> **TEXTE FOURNI**:
----------------

Nos résultats montrent également que l’utilisation d’un modèle évolué pour coupler le transfert radiatif au gaz a un impact majeur sur la thermodynamique du gaz. La Fig. 2c présente la température du gaz en fonction de sa densité pour toutes les cellules de la simulation. Habituellement, une “recette” est utilisées dans les simulations de formation d’étoiles pour imiter les effets des interactions du transfert radiatif avec le gaz (chauffage, refroidissement) et ainsi réduire considérablement les coûts en calcul. Cependant, en utilisant cette recette (appelée équation d’état barotropique), la température est une fonction fixe et monotone de la densité, représentée par la courbe rouge sur la figure. Il est évident qu’un chauffage important opère sur le gaz autour de la proto-étoile (qui se trouve aux plus fortes densités). Ce chauffage va avoir un effet considérable sur les propriétés du gaz, réduisant notamment son aptitude à fragmenter et former des systèmes proto-stellaires multiples. L’inclusion du transfert radiatif à part entière est donc indispensable pour reproduire les statistiques observées des populations d’étoiles dans l’univers.

B – Simulation globale de formation d’étoiles à partir d’un nuage de 200 masses solaires

Le seconde partie de notre projet portait sur une étude plus globale du phénomène de formation d’étoiles. Nous avons réalisé une simulation unique de l’effondrement d’un nuage de 200 masses solaires incluant turbulence, transfert radiatif et MHD non-idéale. Le domaine simulé mesure presque 7 années lumières de côté (ou environ 66,000 milliards de km). Pour cela, nous avons mobilisé 256 CPU pendant 10 jours consécutifs, ce qui équivaut à 61 440 heures CPU.

Fig. 3 – Visualisation 3D d’une simulation de formation d’une proto-étoile à partir d’un nuage moléculaire de 1 masse solaire. L’entortillement des lignes de champ magnétique (orange) est à l’origine de son amplification et de l’éjection bipolaire.

----------------

(Données recueillies)
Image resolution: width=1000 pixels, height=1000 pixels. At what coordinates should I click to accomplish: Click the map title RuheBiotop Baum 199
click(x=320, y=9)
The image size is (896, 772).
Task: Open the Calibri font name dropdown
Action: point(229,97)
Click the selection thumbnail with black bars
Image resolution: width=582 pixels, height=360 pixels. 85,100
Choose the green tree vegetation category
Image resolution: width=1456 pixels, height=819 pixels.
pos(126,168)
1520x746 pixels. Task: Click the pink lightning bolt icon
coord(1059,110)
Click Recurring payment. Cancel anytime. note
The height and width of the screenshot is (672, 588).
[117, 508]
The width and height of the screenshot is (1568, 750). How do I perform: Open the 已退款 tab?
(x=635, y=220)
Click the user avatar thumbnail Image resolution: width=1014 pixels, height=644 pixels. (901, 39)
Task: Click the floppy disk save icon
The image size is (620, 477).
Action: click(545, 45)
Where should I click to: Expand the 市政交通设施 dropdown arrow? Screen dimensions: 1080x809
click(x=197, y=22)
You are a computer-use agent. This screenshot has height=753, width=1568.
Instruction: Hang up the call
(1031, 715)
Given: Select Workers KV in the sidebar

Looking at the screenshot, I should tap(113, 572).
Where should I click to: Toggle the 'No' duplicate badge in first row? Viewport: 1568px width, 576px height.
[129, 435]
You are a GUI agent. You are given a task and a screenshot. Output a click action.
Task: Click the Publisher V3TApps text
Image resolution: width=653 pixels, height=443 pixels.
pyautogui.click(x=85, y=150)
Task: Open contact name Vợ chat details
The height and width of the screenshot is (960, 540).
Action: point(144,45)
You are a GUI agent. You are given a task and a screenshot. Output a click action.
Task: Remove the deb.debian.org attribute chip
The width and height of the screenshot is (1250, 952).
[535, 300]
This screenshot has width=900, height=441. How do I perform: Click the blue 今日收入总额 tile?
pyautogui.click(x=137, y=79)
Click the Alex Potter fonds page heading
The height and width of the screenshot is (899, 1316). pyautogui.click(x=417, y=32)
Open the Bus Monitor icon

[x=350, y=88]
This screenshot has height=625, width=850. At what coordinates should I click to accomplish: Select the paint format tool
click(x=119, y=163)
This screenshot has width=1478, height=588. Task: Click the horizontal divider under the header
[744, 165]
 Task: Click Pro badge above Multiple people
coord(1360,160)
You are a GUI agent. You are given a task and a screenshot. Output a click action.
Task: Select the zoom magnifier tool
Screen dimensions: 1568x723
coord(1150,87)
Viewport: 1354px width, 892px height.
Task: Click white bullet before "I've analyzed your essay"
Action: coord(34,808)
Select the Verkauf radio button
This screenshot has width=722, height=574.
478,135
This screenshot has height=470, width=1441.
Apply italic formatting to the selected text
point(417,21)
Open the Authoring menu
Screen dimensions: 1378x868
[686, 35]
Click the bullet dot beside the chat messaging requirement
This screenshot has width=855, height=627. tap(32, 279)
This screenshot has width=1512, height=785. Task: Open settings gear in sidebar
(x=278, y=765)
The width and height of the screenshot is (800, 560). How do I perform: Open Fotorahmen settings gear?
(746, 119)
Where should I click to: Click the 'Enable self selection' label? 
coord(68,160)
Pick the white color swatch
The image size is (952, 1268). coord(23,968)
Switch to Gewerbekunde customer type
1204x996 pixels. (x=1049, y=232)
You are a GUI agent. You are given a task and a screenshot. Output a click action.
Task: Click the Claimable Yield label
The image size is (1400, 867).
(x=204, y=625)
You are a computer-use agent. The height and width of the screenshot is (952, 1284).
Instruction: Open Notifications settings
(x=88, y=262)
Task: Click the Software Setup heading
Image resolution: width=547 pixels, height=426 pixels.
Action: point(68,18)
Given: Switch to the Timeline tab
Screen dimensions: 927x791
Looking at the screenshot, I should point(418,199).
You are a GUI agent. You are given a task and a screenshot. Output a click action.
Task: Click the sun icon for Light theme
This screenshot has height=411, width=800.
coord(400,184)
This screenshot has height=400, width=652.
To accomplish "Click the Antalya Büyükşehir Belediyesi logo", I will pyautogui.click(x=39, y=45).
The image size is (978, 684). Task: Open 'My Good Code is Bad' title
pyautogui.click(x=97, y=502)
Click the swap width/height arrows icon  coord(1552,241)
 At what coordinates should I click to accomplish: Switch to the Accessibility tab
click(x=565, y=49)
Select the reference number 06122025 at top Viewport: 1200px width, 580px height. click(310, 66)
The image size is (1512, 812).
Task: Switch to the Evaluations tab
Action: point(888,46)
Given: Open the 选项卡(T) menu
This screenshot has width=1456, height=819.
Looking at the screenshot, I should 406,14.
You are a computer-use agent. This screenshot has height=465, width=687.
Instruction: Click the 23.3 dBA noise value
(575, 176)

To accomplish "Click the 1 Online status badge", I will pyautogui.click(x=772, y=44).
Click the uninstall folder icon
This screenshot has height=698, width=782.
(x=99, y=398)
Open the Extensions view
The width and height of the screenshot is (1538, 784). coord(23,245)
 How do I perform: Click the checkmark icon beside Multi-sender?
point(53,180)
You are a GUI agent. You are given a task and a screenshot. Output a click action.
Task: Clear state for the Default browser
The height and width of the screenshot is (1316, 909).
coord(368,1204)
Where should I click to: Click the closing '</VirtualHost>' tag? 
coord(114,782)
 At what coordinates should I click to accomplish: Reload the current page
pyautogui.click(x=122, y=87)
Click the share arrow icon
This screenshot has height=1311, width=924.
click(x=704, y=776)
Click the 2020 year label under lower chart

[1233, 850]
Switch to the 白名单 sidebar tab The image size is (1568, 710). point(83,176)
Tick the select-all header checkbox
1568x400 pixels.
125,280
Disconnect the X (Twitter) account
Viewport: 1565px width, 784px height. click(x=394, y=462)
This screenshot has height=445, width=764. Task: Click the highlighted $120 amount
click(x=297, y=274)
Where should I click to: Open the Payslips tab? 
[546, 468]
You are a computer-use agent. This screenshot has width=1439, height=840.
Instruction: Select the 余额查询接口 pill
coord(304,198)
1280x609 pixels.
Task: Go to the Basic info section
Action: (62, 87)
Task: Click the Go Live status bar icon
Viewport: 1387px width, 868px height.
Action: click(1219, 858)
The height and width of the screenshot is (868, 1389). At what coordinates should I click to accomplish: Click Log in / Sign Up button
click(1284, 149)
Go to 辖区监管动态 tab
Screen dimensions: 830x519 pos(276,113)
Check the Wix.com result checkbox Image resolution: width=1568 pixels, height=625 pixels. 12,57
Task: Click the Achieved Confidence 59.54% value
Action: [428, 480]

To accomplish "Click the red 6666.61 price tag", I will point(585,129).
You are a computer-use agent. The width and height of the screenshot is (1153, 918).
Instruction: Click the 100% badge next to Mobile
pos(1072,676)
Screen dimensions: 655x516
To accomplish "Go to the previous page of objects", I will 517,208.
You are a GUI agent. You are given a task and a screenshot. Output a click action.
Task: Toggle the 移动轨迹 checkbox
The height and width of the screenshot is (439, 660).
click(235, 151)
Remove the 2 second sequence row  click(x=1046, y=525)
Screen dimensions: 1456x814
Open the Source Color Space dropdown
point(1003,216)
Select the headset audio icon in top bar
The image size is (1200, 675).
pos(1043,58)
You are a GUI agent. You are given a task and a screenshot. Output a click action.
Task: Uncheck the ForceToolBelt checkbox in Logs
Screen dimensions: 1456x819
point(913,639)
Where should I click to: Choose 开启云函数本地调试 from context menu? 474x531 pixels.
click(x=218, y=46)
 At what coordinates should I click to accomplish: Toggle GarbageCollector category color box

----------------

> **EXERCICE**:
Recopiez fidèlement le texte sur la formation d’étoiles, de « Fig. 3 – Visualisation » à « de l’éjection bipolaire. ».

> **RÉPONSE PROPOSÉE**:
Fig. 3 – Visualisation 3D d’une simulation de formation d’une proto-étoile à partir d’un nuage moléculaire de 1 masse solaire. L’entortillement des lignes de champ magnétique (orange) est à l’origine de son amplification et de l’éjection bipolaire.